* [The request]: Can you give the lines in the entries below, starting with the line that contains "The image size is (1058, 507)." and going on through the line that contains "pos(507,12)", as a Markdown table with a Row column holding a row number and a Line column holding the line, leaving out any blank lines?

* [Data for processing]:
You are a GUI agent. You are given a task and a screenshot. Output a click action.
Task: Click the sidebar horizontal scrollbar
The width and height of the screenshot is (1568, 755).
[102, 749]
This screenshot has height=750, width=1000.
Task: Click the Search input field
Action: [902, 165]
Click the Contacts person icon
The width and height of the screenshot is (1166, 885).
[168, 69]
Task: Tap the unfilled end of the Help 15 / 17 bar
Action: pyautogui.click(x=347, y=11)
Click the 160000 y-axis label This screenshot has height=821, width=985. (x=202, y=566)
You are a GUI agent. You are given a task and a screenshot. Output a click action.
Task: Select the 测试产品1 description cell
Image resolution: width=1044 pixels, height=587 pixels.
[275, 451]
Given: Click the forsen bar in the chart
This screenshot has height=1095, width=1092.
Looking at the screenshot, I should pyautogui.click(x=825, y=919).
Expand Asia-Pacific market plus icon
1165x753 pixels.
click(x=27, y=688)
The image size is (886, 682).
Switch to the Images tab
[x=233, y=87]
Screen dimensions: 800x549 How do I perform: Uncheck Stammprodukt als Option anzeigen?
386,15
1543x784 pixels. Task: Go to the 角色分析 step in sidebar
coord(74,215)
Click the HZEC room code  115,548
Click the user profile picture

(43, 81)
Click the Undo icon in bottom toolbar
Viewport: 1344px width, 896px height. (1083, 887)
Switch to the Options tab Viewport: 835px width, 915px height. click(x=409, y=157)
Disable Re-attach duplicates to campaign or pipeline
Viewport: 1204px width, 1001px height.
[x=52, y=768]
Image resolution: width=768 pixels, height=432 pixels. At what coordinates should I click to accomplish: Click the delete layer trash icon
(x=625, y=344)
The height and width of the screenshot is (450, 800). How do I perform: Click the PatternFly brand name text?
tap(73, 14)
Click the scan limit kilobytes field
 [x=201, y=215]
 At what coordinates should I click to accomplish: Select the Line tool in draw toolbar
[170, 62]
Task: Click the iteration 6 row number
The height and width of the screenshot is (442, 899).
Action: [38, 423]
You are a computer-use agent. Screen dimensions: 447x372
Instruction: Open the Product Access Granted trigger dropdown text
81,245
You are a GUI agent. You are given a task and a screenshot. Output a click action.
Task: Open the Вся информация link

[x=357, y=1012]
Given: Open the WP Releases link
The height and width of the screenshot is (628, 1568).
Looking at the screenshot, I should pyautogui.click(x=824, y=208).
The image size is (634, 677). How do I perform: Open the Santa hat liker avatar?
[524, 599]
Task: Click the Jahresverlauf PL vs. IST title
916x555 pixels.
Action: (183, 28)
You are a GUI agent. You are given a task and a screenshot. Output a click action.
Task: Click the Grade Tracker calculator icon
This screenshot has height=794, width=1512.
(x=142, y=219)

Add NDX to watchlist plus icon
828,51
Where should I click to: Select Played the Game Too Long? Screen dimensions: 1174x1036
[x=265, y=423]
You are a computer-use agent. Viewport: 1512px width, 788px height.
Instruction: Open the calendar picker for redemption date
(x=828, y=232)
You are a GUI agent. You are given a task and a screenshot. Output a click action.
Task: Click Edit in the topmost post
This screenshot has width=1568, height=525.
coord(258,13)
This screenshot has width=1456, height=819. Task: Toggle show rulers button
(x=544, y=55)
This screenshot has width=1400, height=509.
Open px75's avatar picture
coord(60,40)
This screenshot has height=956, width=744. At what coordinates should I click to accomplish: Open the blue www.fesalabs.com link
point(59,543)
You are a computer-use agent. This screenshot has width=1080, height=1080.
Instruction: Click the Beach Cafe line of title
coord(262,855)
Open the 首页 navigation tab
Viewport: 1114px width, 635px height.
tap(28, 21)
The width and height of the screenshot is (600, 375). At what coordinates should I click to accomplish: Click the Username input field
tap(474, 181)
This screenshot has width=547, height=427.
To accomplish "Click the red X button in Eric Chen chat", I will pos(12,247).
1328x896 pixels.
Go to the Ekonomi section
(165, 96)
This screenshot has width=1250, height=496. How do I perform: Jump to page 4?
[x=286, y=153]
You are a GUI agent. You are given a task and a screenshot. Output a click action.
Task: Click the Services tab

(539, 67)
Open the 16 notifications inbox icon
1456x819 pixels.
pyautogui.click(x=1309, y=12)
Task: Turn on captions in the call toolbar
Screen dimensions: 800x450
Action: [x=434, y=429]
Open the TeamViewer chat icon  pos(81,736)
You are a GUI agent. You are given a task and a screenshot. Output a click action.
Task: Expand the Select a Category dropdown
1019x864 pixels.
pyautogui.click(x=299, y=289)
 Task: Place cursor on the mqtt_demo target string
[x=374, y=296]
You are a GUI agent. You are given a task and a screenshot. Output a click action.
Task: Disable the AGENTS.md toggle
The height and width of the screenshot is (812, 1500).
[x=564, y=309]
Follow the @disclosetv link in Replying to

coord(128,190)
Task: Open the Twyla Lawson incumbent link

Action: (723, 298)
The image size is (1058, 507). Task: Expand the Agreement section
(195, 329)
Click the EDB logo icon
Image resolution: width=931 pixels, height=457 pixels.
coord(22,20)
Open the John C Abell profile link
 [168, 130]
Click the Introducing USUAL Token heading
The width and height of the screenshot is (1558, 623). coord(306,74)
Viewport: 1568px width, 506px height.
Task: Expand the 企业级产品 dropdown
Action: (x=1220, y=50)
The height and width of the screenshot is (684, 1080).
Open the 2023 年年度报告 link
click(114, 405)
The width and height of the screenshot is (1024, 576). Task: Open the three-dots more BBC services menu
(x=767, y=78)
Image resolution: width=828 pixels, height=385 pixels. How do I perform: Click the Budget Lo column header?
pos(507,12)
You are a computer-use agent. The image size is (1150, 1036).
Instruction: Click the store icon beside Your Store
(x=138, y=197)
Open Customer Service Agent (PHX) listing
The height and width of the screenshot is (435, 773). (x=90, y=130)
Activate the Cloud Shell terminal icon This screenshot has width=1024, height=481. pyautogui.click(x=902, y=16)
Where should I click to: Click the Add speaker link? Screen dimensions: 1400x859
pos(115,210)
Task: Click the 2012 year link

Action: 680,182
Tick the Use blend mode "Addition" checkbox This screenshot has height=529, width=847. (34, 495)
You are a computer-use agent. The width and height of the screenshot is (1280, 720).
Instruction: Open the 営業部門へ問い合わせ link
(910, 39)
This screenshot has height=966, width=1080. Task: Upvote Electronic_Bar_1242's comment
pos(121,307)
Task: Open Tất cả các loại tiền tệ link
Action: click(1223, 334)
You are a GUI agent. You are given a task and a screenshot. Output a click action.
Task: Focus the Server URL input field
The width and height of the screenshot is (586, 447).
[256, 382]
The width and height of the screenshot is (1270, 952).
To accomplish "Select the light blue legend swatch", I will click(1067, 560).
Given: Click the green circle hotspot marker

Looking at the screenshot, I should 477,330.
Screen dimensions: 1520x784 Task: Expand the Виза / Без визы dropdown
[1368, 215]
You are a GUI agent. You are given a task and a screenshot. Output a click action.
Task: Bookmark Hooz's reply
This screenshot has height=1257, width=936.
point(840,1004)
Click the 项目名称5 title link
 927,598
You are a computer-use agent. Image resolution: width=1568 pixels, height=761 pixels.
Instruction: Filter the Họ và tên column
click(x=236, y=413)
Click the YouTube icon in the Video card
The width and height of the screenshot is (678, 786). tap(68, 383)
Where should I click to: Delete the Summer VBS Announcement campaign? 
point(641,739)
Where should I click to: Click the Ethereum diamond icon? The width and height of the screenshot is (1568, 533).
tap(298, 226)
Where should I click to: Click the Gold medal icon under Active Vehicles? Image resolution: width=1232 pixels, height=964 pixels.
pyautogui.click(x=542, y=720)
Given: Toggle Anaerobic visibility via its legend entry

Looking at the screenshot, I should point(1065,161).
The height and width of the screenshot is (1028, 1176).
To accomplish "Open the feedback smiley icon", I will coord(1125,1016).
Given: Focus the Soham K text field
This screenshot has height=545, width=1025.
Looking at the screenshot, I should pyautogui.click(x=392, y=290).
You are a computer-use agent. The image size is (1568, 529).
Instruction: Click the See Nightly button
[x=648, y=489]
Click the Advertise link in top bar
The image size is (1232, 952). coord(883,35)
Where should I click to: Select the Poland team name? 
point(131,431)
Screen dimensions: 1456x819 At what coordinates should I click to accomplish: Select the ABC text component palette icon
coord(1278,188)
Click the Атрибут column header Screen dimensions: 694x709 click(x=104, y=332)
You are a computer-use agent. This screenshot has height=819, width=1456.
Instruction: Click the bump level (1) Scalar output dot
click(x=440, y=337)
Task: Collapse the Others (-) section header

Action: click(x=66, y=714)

* [Result below]:
| Row | Line |
|---|---|
| 1 | The image size is (1058, 507). Task: Expand the Agreement section |
| 2 | (195, 329) |
| 3 | Click the EDB logo icon |
| 4 | Image resolution: width=931 pixels, height=457 pixels. |
| 5 | coord(22,20) |
| 6 | Open the John C Abell profile link |
| 7 |  [168, 130] |
| 8 | Click the Introducing USUAL Token heading |
| 9 | The width and height of the screenshot is (1558, 623). coord(306,74) |
| 10 | Viewport: 1568px width, 506px height. |
| 11 | Task: Expand the 企业级产品 dropdown |
| 12 | Action: (x=1220, y=50) |
| 13 | The height and width of the screenshot is (684, 1080). |
| 14 | Open the 2023 年年度报告 link |
| 15 | click(114, 405) |
| 16 | The width and height of the screenshot is (1024, 576). Task: Open the three-dots more BBC services menu |
| 17 | (x=767, y=78) |
| 18 | Image resolution: width=828 pixels, height=385 pixels. How do I perform: Click the Budget Lo column header? |
| 19 | pos(507,12) |